ERP Custom vs ERP Ready-Made: Mana yang Tepat untuk Bisnis Anda?
Diskusi "beli ERP jadi atau bangun sendiri?" hampir selalu berakhir emosional: vendor ERP siap pakai menjual kepastian, software house (termasuk kami) menjual fleksibilitas. Kenyataannya, keduanya menang di kondisi yang berbeda. Artikel ini mencoba menjawab secara jujur — termasuk kapan kami sendiri menyarankan klien tidak memakai jasa custom.
ERP ready-made: kapan ia menang?
ERP siap pakai (Odoo, SAP Business One, Accurate, QuickBooks, dll.) masuk akal ketika:
- Proses bisnis Anda standar industri. Akuntansi, inventory, penjualan — alurnya sama dengan ribuan perusahaan lain. Tidak ada nilai kompetitif dari proses yang "berbeda".

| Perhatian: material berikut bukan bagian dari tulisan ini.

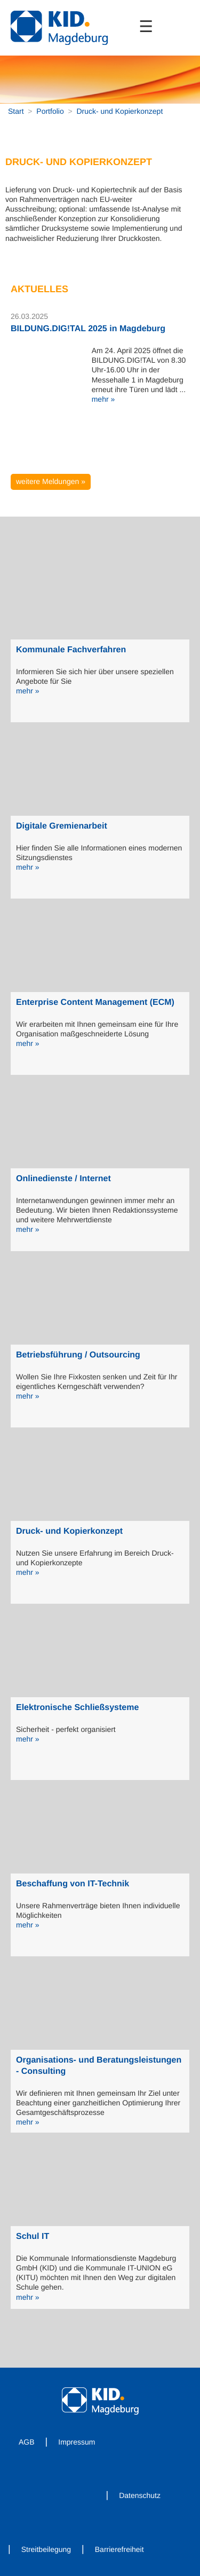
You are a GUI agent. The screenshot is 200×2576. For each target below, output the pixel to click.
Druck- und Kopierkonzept (119, 111)
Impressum (76, 2442)
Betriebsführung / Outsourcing (78, 1355)
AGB (27, 2442)
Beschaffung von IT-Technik (72, 1883)
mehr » (103, 399)
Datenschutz (140, 2495)
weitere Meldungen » (50, 481)
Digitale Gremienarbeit (61, 826)
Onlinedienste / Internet (63, 1178)
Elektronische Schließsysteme (77, 1707)
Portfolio (49, 111)
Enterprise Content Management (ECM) (95, 1002)
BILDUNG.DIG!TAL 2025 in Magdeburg (88, 328)
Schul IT (32, 2236)
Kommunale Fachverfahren (71, 649)
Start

- Butuh cepat jalan. Implementasi 1–3 bulan vs development 6–12 bulan.
- Tim internal kecil tanpa kapasitas mengelola pengembangan sistem.
- Budget awal terbatas — model SaaS memindahkan biaya ke langganan bulanan.
Risiko yang harus diterima: proses bisnis Anda menyesuaikan diri ke software, bukan sebaliknya. Dan kalau kebutuhan berubah drastis, dindingnya keras.
ERP custom: kapan ia menang?
Sistem custom masuk akal ketika:
- Proses Anda adalah keunggulan kompetitif. Logistik hotel dengan dinamika musiman Bali, operasional BUMDes multi-unit-usaha, alur kerja kampus — tidak ada template yang pas 100%.
- Butuh integrasi dengan sistem yang sudah ada (booking engine, payment gateway lokal, sistem pemerintahan).
- Volume transaksi besar sehingga biaya langganan per-user jadi tidak masuk akal dalam 3–5 tahun.
- Data sensitif yang secara kebijakan tidak boleh keluar dari infrastruktur yang Anda kendalikan.
Perbandingan langsung
| Aspek | Ready-made | Custom |
|---|---|---|
| Biaya awal | Rendah–menengah | Menengah–tinggi |
| Biaya berjalan | Langganan + per-user, selamanya | Server + maintenance, lebih terkendali |
| Waktu jalan | 1–3 bulan | 4–12 bulan |
| Kecocokan proses | 60–80% (sisanya workaround) | 100% mengikuti proses Anda |
| Perubahan besar | Tunggu roadmap vendor | Jadwalkan kapan saja |
| Risiko utama | Ketergantungan vendor & kenaikan harga | Salah eksekusi tim pengembang |
Perhatikan baris terakhir: risiko terbesar masing-masing model berbeda jenis. Ready-made berisiko terkunci; custom berisiko salah eksekusi — dan risiko kedua bisa dimitigasi dengan memilih tim yang tepat (panduannya di sini).
Model ketiga: hybrid (yang sering paling rasional)
Untuk banyak UKM dan perusahaan menengah di Indonesia, jawaban terbaik bukan salah satu ekstrem:
- Modul standar (akuntansi, payroll) pakai ready-made — tidak ada nilai inovasi di sana.
- Modul inti bisnis dibangun custom — yang benar-benar membedakan cara Anda bekerja.
- Keduanya terintegrasi lewat API, bukan diganti total.
Dengan pendekatan ini, investasi custom hanya jatuh di bagian yang memberikan keunggulan kompetitif.
Pertanyaan penentu sebelum memutuskan
- Apakah proses yang mau dibenahi ini cara Anda menang kompetisi, atau sekadar administrasi?
- Berapa total biaya kepemilikan (TCO) ready-made dalam 5 tahun dengan proyeksi pertumbuhan user Anda?
- Apakah ada regulasi/kebijakan internal yang melarang data keluar dari kendali Anda?
- Kalau vendor ERP siap pakai menaikkan harga 40% besok, apa rencana B Anda?
Kalau jawaban Anda menunjuk ke fleksibilitas dan kepemilikan — layanan system integration MOTA dirancang untuk skenario itu, termasuk audit gratis 15 menit untuk memetakan modul mana yang sebaiknya dibeli dan mana yang sebaiknya dibangun.
Penutup
Tidak ada jawaban universal. Ada proses yang tidak layak dibangun custom, dan ada proses yang bodoh dipaksakan ke template. Keputusan yang baik lahir dari memetakan proses Anda dulu — baru memilih alat, bukan sebaliknya.